All we need for Christmas is Samuel Beckett (and Buster Keaton)

It is, as Auden wrote of the day Yeats died, “the dead of winter.” On this day, with the brooks frozen, the airports deserted, the statues disfigured by snow and the mercury sinking in the mouth of the day, it is my luck to be (re)reading Samuel Beckett.

It’s the only time of the year to read Beckett, really. You couldn’t take any of it seriously in the heat of a summer piazza. He’s no beach read. But at this time of thin light and monochrome landscapes, huddled around a small fire with only your own treacherous thoughts, he’s ideal.

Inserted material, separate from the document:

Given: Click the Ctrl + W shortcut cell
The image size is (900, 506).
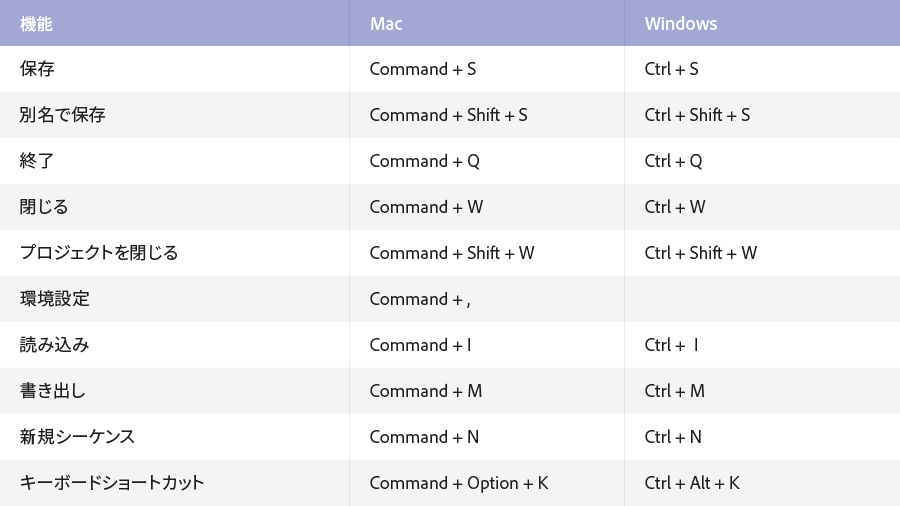Looking at the screenshot, I should (675, 207).
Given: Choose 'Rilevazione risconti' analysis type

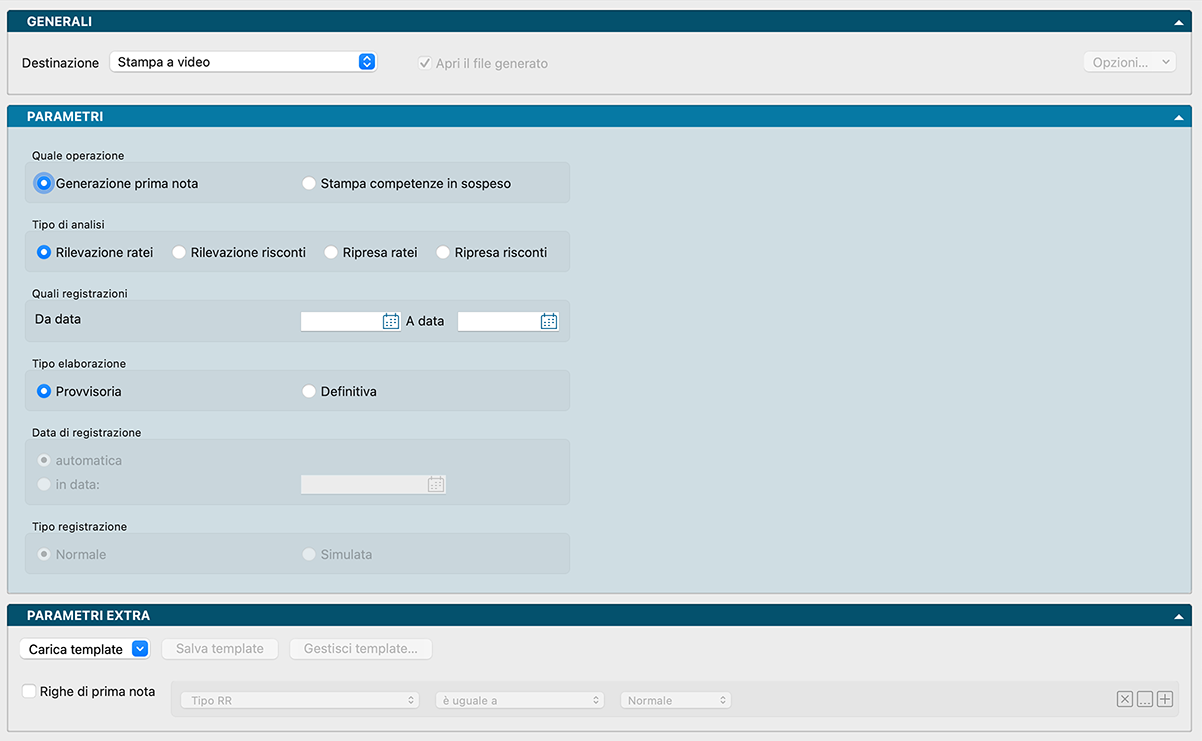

I don’t understand those who praise Dickens, and especially I don’t understand the love of ‘A Christmas Carol’. Each to their own, but to me it’s mawkish, saccharine and untrue. Give me Beckett any Christmas, that muscular, unremitting prose with its unexpected laughter, the laugh of resignation.

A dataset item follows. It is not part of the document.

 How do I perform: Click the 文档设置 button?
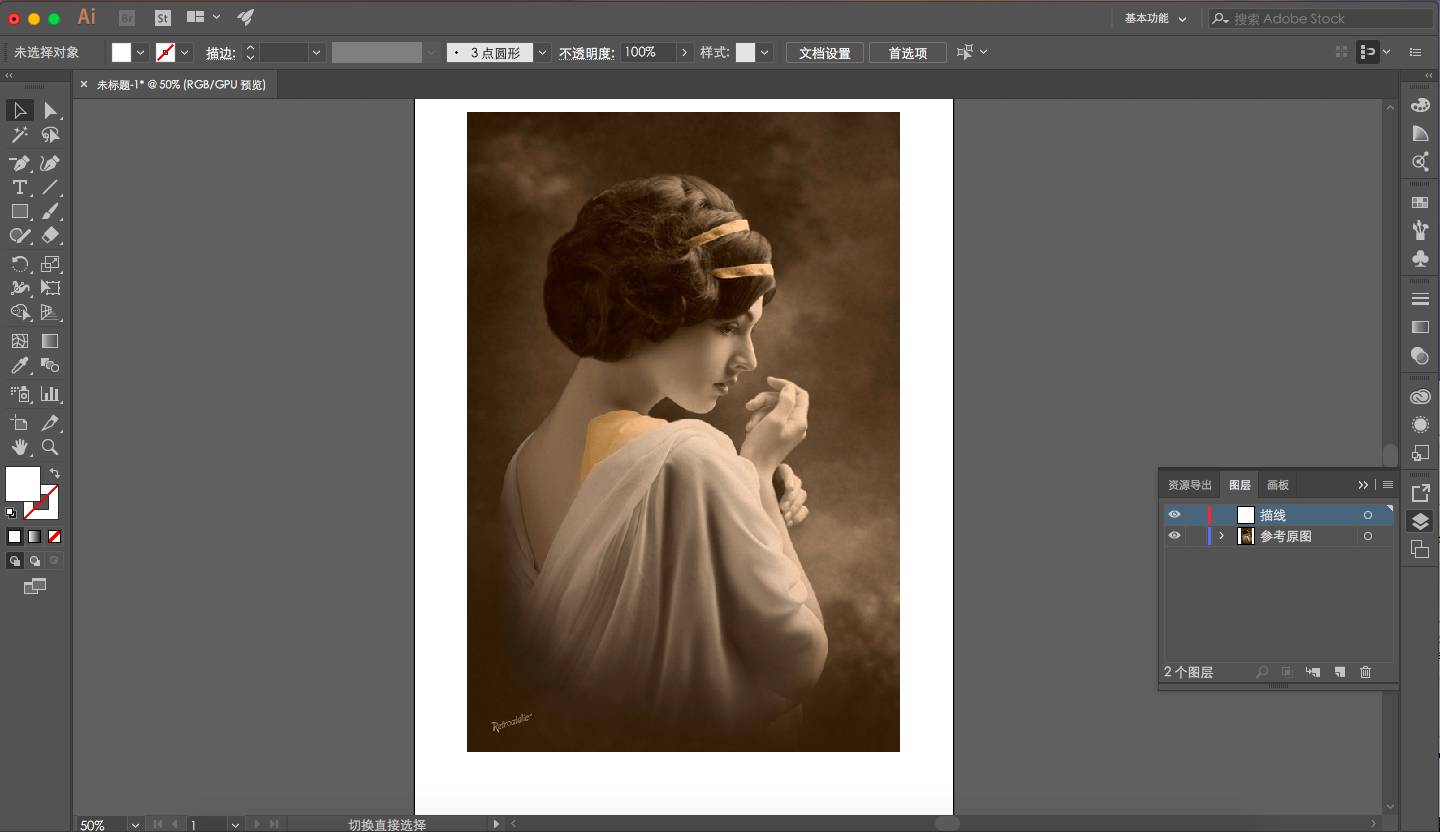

And if you want a proper Christmas movie, there’s no better option than ‘Film’. You can keep ‘It’s a Wonderful Life’ or ‘Die Hard’ or whatever. THIS is the real Christmas movie.

Gilles Deleuze called it “the greatest Irish film ever”, but don’t let that put you off. Of course Deleuze is always reliably wrong, but it’s still a great movie. Beckett and Keaton in Manhattan. The eyes have it.

PS I have received a petition claiming that the true movie of Christmas is the Muppets version of A Christmas Carol, a complaint I have had to consider seriously. It resolves the mawkish saccharine quality of the original Dickens admirably, it must be admitted.

Nevertheless, I intend to stick by Sam. I think a muppets Godot would be an ever greater masterpiece. How about Kermit and Fozzy as Vladimir and Estragon, Dr Bunsen and Beaker or else Miss Piggy and Gonzo as Pozzo and Lucky, and Scooter or Crazy Harry as the Boy? Tell me you wouldn’t watch that!